A new report says Amazon is polluting the oceans with 22 million pounds of plastic per year
Our oceans are filling up with plastic. Between 4.8 and 12.7 million metric tons of the stuff enter the waterways each year, disrupting the ecosystem, littering beaches, and killing countless sea-dwelling creatures. A new report published by Oceana, an international ocean conservation advocacy organization, has found that Amazon is among the biggest contributors to this problem. The company's massive piles of plastic waste, generated by the billions of packages they ship every year, added tens of millions of pounds of plastic into freshwater and marine ecosystems last year.
Oceana's estimate is based on Amazon's own data indicating how many packages the company shipped over the course of 2019, combined with market intelligence reports regarding the amount of plastic packaging generated by e-commerce companies each year. Through this data, Oceana reported that Amazon delivered more than seven billion packages over the course of 2019 and generated 465 million pounds of plastic packaging waste along the way. According to the report, just the air pillows that Amazon uses to fill its packages could circle the Earth more than 500 times.
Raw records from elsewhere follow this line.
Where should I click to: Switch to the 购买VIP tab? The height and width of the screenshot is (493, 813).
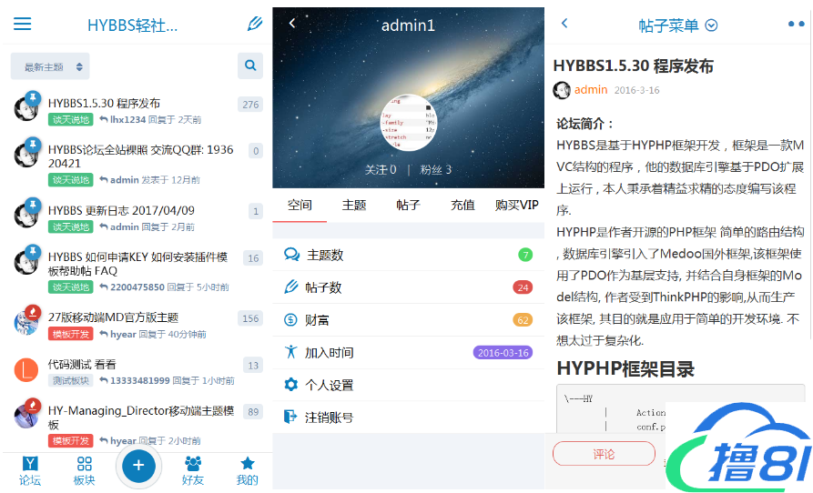(516, 205)
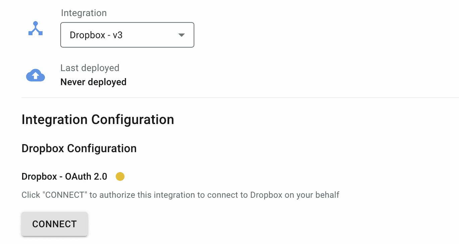
Task: Click the Dropbox - OAuth 2.0 connection label
Action: [x=64, y=176]

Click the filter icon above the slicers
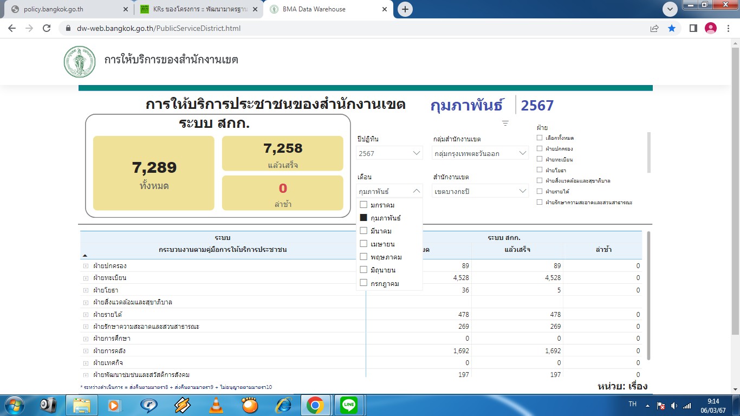[505, 124]
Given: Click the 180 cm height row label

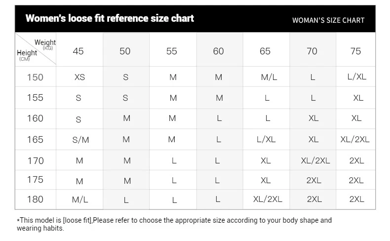Looking at the screenshot, I should click(35, 200).
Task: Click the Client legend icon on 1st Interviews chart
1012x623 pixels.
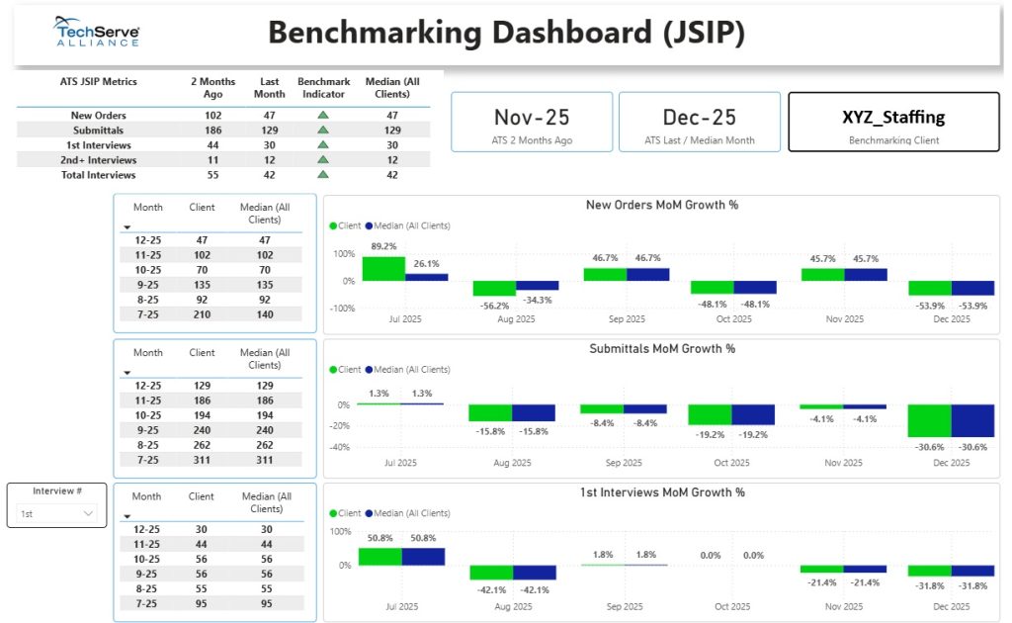Action: [333, 511]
Using a recently published study that estimates the amount of plastic waste that finds its way to oceans and waterways, Oceana concluded that Amazon's use of air pillows, bubble wrap, plastic bags, and other plastic-based packaging material is contributing 22.44 million pounds of waste into our waterways each year. Per Oceana, that would be the equivalent of dumping a full delivery van of plastic into the oceans every 70 minutes.
The findings are particularly troubling given that it is expected the amount of online shopping, particularly through Amazon, increased this year due to the coronavirus pandemic. Without taking the proper steps to account for this volume, the amount of plastic waste is also likely on the rise. This is particularly disturbing in light of a recent study published in the journal Science warned that the amount of plastic trash being generated is significantly exceeding efforts to mitigate and recycle it. Other reports have highlighted that plastic waste in the ocean is actually worse than we ever imagined, and packaging plastic is among the worst and most deadly for marine life.
Amazon unquestionably produces plenty of plastic waste, but the company denies producing nearly the amount that Oceana estimates it is responsible for. “We share Oceana’s ambition to protect and restore the world’s oceans, and we support the reduced use of plastics," a spokesperson for Amazon tells Mic. "However, Oceana has dramatically miscalculated Amazon’s use of plastic and exaggerated it by over 350 percent." According to Amazon, it uses "about a quarter of the plastic packaging estimated by Oceana’s report." The company claims that it has "reduced the weight of outbound packaging by more than a third, and eliminated almost one million tons of packaging material."
Oceana acknowledged within its report that much of Amazon's packaging is lightweight and that the company has created some plastic-free shipping solutions, but notes that some of the weight reduction achieved by Amazon is the result of relying on lightweight plastics that do not biodegrade. Oceana found that this plastic is still widely used in many of Amazon's packages. Oceana also notes the company has not given customers the option to choose plastic-free packaging despite a considerable amount of demand for such an option.
Amazon has been positioning itself as an increasingly eco-conscious company, working to redesign its packaging to reduce waste and minimize its carbon footprint. Company founder and CEO Jeff Bezos has made climate change a top priority of his philanthropic efforts, pledging $10 billion to address the pressing problem. Perhaps that money could be better spent reducing Amazon's plastic waste problem rather than, say, naming a hockey stadium Climate Pledge Arena.